年末年始を休みなく労働に捧げたマリャーノフは、自らへのご褒美としてウィリアム・ウェルマンの500円DVD、現在入手可能な6枚を全て買ったのであった。年代順にタイトルを列挙するなら『つばさ』、『民衆の敵』、『スタア誕生』、『ボージェスト』、『西部の王者』、『戦場』ということになる。このうち近い過去に確かに見た記憶がある『戦場』を除く5本を見た今、彼は寒風の中再びウェルマンに思いめぐらす。

マリャーノフは自身が以前ここで「ウェルマンは地味な監督である」、「ウェルマンの映画にはクライマックスが欠落している」というようなことを書いたことを覚えている。根本的なところで今日その考えが変わったわけではないのだが、しかし彼はもう少し言葉を変えて説明する必要性もまた感じている。なぜなら「地味」だと形容されるような監督に現代の少年・少女が興味をかき立てられるはずもないからである。

だから、今日は逆のテーゼから出発してみよう。ウィリアム・ウェルマンはド派手な監督である、と。マリャーノフは何も詭弁を弄しようとしているわけではない。「ワイルドビル」と渾名されるこの人物の経歴を見ればそれは一目瞭然である。

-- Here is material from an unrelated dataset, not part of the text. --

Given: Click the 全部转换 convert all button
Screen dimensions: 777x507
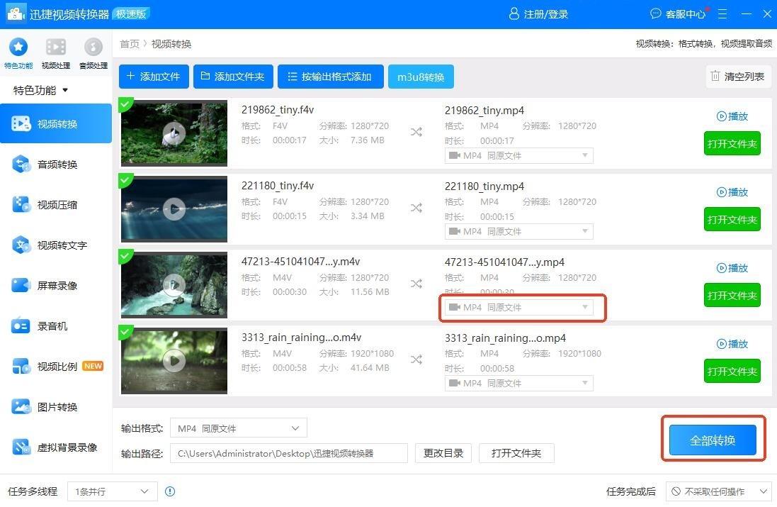Looking at the screenshot, I should pos(713,440).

まずウィリアム・ウェルマンは、高校を放校されている。校長の禿頭の上で臭い玉を破裂させたからである。当時町の不良少年矯正委員を務めていたのは実の母親であったのだが、彼女は自分の息子だけはついに矯正できなかったいう。学校を追い出された後、彼は職を転々とする。気に入る仕事が見つからなかったのだ。そして、折しも勃発した第一次世界大戦を機に彼はフランス外人部隊に入隊、戦闘機乗りとして活躍するのである。

どれほど多くの敵機を撃墜したかは知らないが、ウェルマンは生涯後遺症を残すような大きな怪我を足に受けて帰国する。一時は空軍で教官を務めていたが、友人ダグラス・フェアバンクスの紹介でハリウッドで役者を志すことになる。しかし、役者ほど彼に馴染まない職業もなかった。撮影中後にラオール・ウォルシュの細君となる女優を引っ叩きクビになる。そして、役者から裏方に回り監督業を目指した。

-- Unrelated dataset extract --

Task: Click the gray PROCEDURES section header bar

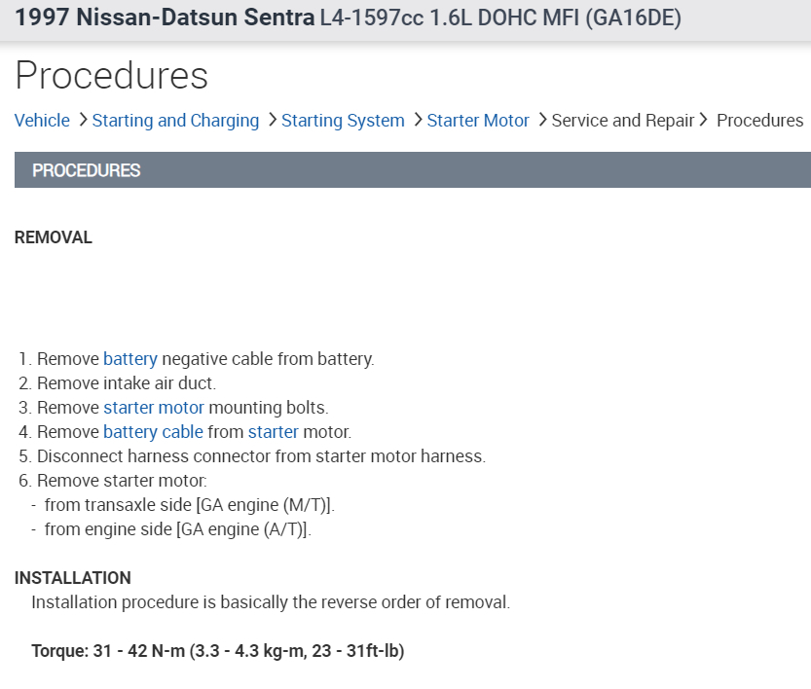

監督として地歩を固めるかたわら、彼は4度の結婚を経験する。とりわけ生涯続くことになる4度目の結婚は、すでに40歳になっていたウェルマンが19歳の女優をかどわかした挙げ句のことである。インタビューの中で彼もまた「犯罪スレスレ」というような言葉で述懐していたような気がマリャーノフにはしている。とにかく、この結婚でウェルマンは19歳の女優に次々と7人の子供を孕ませるという離れ業をやってのけるのであり、戦闘機乗りとしての本領を発揮したのである。もちろん7人の子供を出産する間には19歳だった元女優のドロシーも幾らか年齢を重ねたはずである。

一片の曇りなき人生、とマリャーノフはつぶやく。ピーカンだ。全ての人類が手本とすべき人生であり、偉人伝にして全国の小学生に読んでもらいたいような人生である。マリャーノフは飛行機には極力乗りたくはないが、40歳にして19歳の女優をかどわかすという辺りが特によいと思っている。

もちろんマリャーノフは、ある監督の人生がド派手だからといってその映画が常にド派手なわけではないことは承知している。しかし、この人生はどこかしらウェルマン映画の語り口に通じるものがあるような気もするのである。ウェルマンには『Short time for insanity』なる自伝が存在する(マリャーノフはこの題名を聞いて狂喜した。『Harpo speaks !』に匹敵する!これはいずれ購入しておかなければいけないと彼は思う)のだが、マリャーノフが参考にしたWikiの記事なども監督自身の口によって語られた人生を基にして書かれているせいかもしれない。

さて、ここでウェルマンの映画そのものに話を移行しつつ、『つばさ』がどれほど傑作であるかマリャーノフは少年・少女に訴えたかったのだが、あまりに長い記事は嫌がれるだろうからと、彼は日を改めて書くことにした。
そして、マリャーノフはウェルマンのDVDなどを買うためのお金を手に入れるべく、明日もアルバイト探しに出かけるのだがしかし、彼はウェルマンのようには振る舞わないだろう。